Television & Search – Contextualizing Out of Context
With the promise of greater interactivity and content capacity, a few television networks have begun to pull from the online marketing playbook.
Comcast recently acquired social networking site Plaxo, with the intent of allowing family and friends to share programming in a viral way and through various media devices.
Meanwhile, Turner Entertainment Networks has announced it will be indexing content within television shows in order to serve contextually relevant ads during commercial breaks. If you’re familiar with Google AdWords, then you understand this is exactly how contextual targeting works when serving text ads within Google’s content network.
While it depends on the client, it can be quite difficult to achieve the same metrics and success in Google’s content network when compared to Google Search and the search network. Clearly, users within the content network may be in the earliest stage of the consumer purchasing decision process; however, serving ads on relevant content pages is the primary concern.
While I commend Turner Entertainment on attempting to apply search relevancy to television advertising, all I can think of is the potential for inappropriate contextual matches based on such an automated system. Michael Boland, Senior Analyst with The Kelsey Group provides a great example:
Seeing an ad for United Airlines after the crash scene(s) in “Lost” probably isn’t what you want.

**PROBLEM TO WORK ON:**
Continue the article on contextual ad targeting in television from the point where it stops.

Data records:

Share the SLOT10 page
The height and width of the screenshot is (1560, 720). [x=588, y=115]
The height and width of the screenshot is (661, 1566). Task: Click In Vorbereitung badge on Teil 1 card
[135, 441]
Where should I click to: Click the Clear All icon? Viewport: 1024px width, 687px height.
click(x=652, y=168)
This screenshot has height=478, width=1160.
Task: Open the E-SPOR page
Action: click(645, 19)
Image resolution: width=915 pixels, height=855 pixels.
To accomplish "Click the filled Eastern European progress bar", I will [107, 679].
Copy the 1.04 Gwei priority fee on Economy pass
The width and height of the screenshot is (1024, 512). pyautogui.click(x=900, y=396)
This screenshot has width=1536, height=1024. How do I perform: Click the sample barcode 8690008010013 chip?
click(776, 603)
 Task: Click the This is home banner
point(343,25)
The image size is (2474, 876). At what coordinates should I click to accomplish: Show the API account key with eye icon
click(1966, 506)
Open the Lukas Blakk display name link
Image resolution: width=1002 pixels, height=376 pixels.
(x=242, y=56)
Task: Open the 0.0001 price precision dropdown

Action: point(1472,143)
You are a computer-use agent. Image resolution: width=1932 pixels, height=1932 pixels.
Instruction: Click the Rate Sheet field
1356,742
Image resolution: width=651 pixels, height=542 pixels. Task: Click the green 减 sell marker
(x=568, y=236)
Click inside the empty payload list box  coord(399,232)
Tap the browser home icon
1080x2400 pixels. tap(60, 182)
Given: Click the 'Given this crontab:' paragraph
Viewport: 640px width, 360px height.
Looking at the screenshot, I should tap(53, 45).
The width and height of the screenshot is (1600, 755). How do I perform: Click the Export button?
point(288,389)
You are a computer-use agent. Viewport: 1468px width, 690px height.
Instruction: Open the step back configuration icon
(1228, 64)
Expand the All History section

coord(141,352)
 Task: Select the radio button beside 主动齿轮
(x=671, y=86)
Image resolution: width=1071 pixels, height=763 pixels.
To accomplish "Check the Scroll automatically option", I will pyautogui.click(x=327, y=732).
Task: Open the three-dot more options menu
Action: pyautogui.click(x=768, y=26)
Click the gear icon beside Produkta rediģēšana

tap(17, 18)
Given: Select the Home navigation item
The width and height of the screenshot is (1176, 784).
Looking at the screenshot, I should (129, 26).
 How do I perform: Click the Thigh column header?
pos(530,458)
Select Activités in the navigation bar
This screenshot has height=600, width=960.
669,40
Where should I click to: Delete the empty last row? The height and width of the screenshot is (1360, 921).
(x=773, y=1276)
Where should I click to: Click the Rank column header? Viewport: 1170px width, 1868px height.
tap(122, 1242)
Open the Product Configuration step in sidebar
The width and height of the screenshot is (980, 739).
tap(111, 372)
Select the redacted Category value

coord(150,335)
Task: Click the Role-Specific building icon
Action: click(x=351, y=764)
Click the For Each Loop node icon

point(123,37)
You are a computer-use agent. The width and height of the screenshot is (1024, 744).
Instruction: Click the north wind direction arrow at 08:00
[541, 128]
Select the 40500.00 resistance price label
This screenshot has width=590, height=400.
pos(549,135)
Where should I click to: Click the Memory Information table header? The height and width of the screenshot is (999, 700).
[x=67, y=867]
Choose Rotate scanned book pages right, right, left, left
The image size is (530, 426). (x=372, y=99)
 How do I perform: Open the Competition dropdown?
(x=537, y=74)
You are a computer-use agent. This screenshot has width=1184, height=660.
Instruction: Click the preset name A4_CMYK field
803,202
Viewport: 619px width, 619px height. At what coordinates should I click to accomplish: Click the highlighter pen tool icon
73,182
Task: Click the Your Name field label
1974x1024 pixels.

**TASK ANSWER:**
Furthermore, Boland points out that:
Albeit, low volume/high margin television advertising makes this easier to police than the billions of long tail contextual ads served online. But for the same reason, when a mistake is made, a whole lot more people get to see it.
Probing even deeper, the use of a Staples paper shredder by the character Kevin in an episode of The Office is not enough justification for serving a 30 second Staples spot. Watching The Office does not say anything about my interest in Staples office supplies or office supplies in general. If anything, watching The Office says something about my interest in comedy or Steve Carell.
While it may be a step in the right direction, television networks need to start thinking outside of the 30 second commercial spot before they get contextual targeting right.